WORK TO BE COMPLETED:
When you output the records, match them exactly and omit any picture they include.

[Saved data entries]
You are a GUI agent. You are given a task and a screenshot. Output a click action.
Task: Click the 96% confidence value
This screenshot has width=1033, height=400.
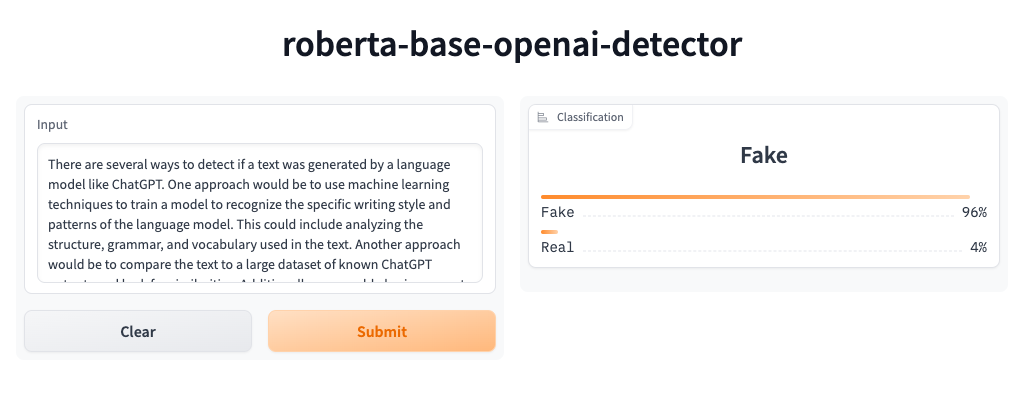pos(974,212)
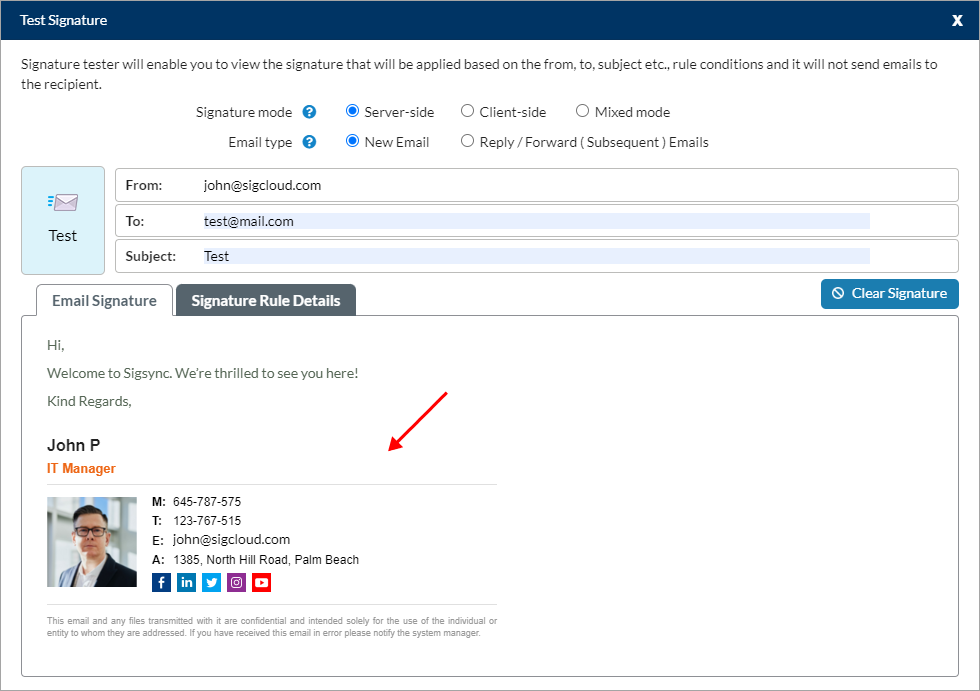The height and width of the screenshot is (691, 980).
Task: Click the Test envelope button
Action: (63, 220)
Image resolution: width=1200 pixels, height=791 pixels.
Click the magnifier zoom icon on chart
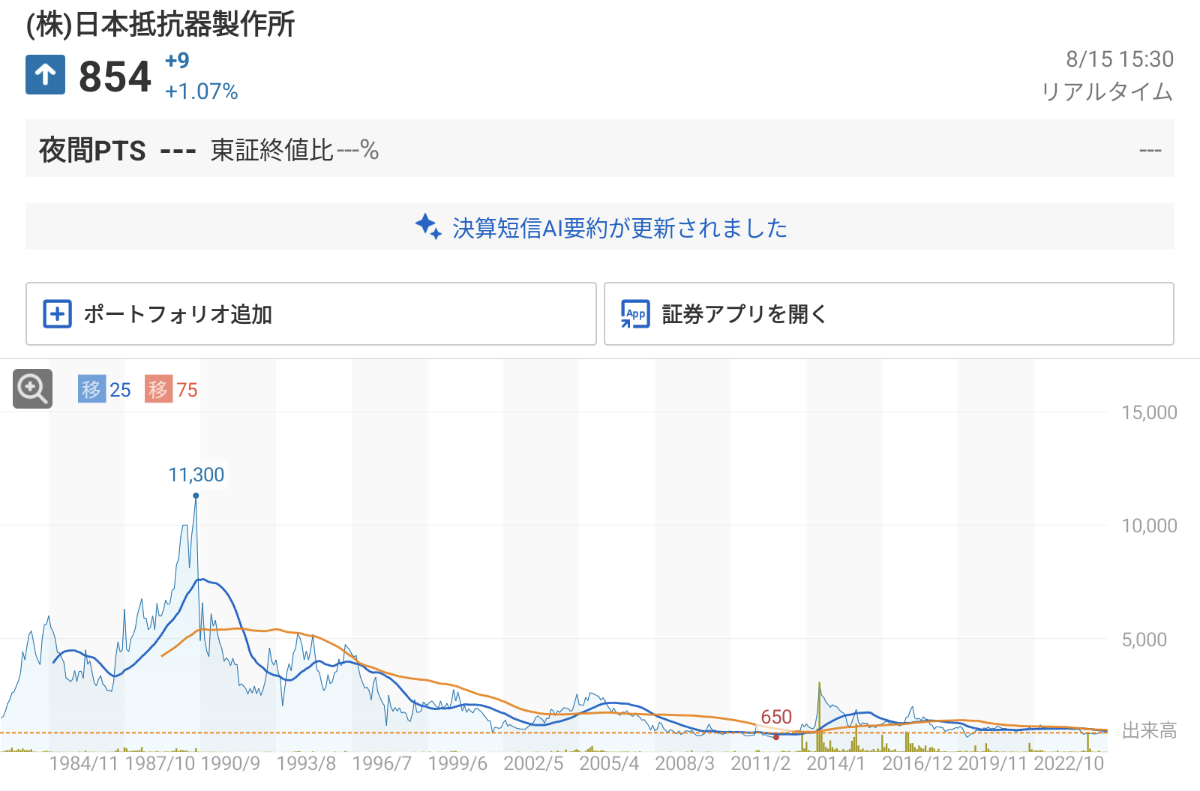(x=32, y=389)
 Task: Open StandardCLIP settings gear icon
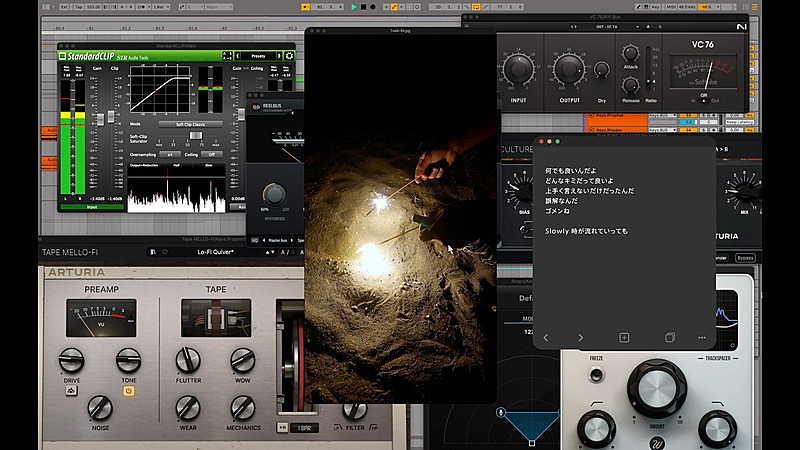click(x=289, y=56)
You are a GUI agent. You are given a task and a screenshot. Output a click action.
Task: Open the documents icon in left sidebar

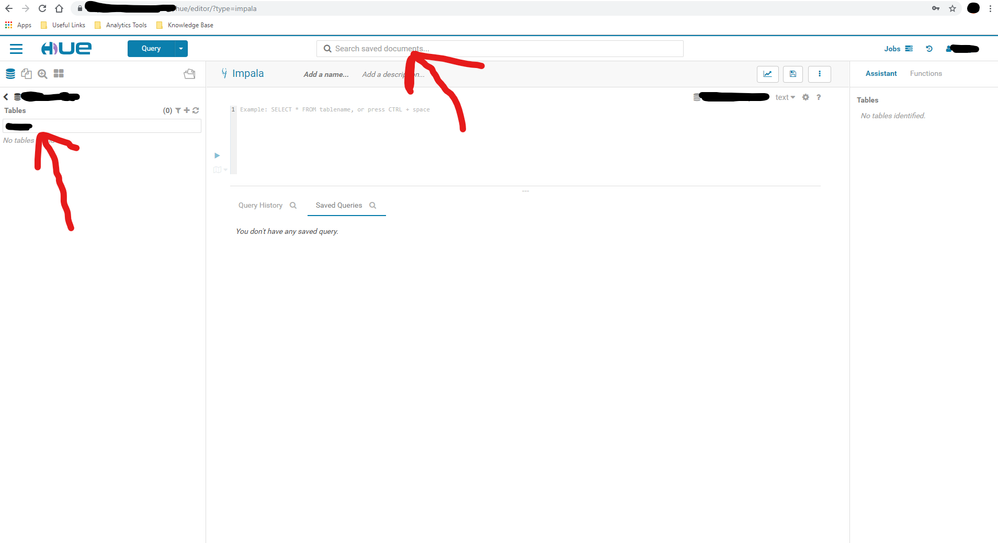pyautogui.click(x=26, y=74)
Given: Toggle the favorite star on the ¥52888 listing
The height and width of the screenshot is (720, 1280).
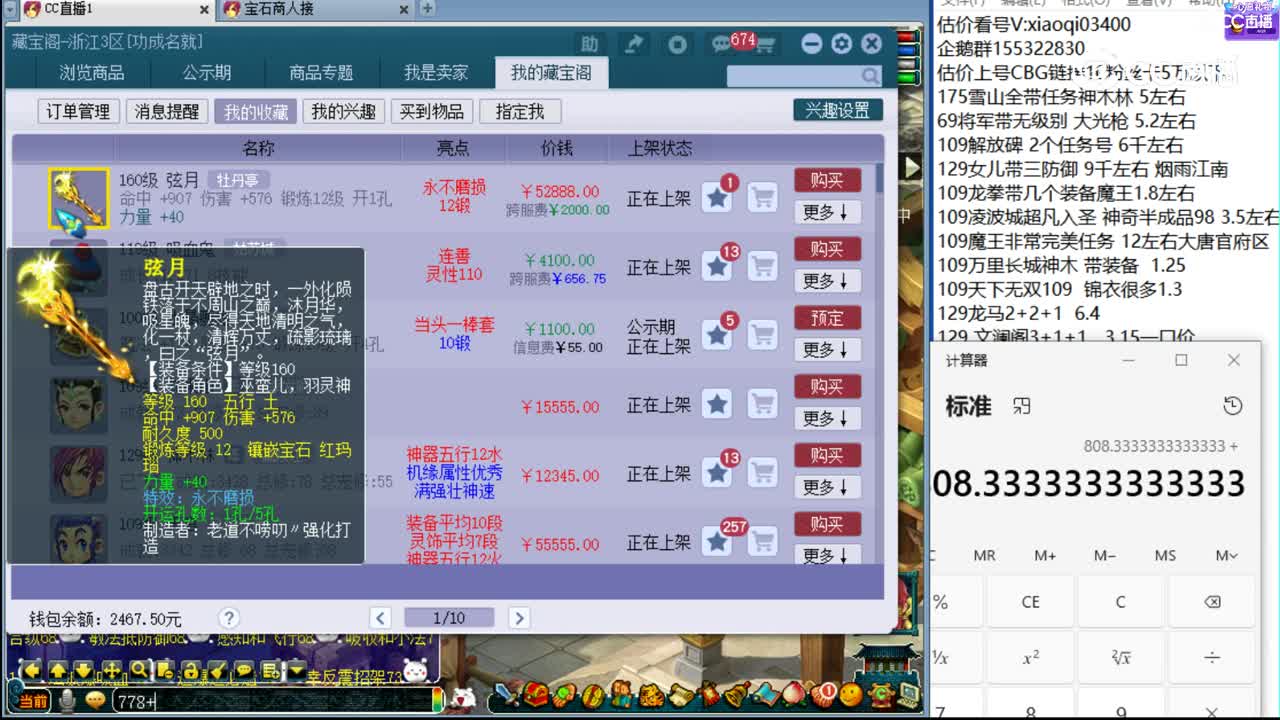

RESPONSE TO THE TASK:
You are a GUI agent. You are given a task and a screenshot. Output a click action.
Task: Click the 96% confidence value
This screenshot has width=1033, height=400.
pos(974,212)
The height and width of the screenshot is (691, 980).
Task: Click the Test envelope button
Action: (63, 220)
Image resolution: width=1200 pixels, height=791 pixels.
Click the magnifier zoom icon on chart
(x=32, y=389)
 Task: Open StandardCLIP settings gear icon
click(x=289, y=56)
You are a GUI agent. You are given a task and a screenshot. Output a click action.
Task: Open the documents icon in left sidebar

pyautogui.click(x=26, y=74)
Given: Toggle the favorite star on the ¥52888 listing
The height and width of the screenshot is (720, 1280).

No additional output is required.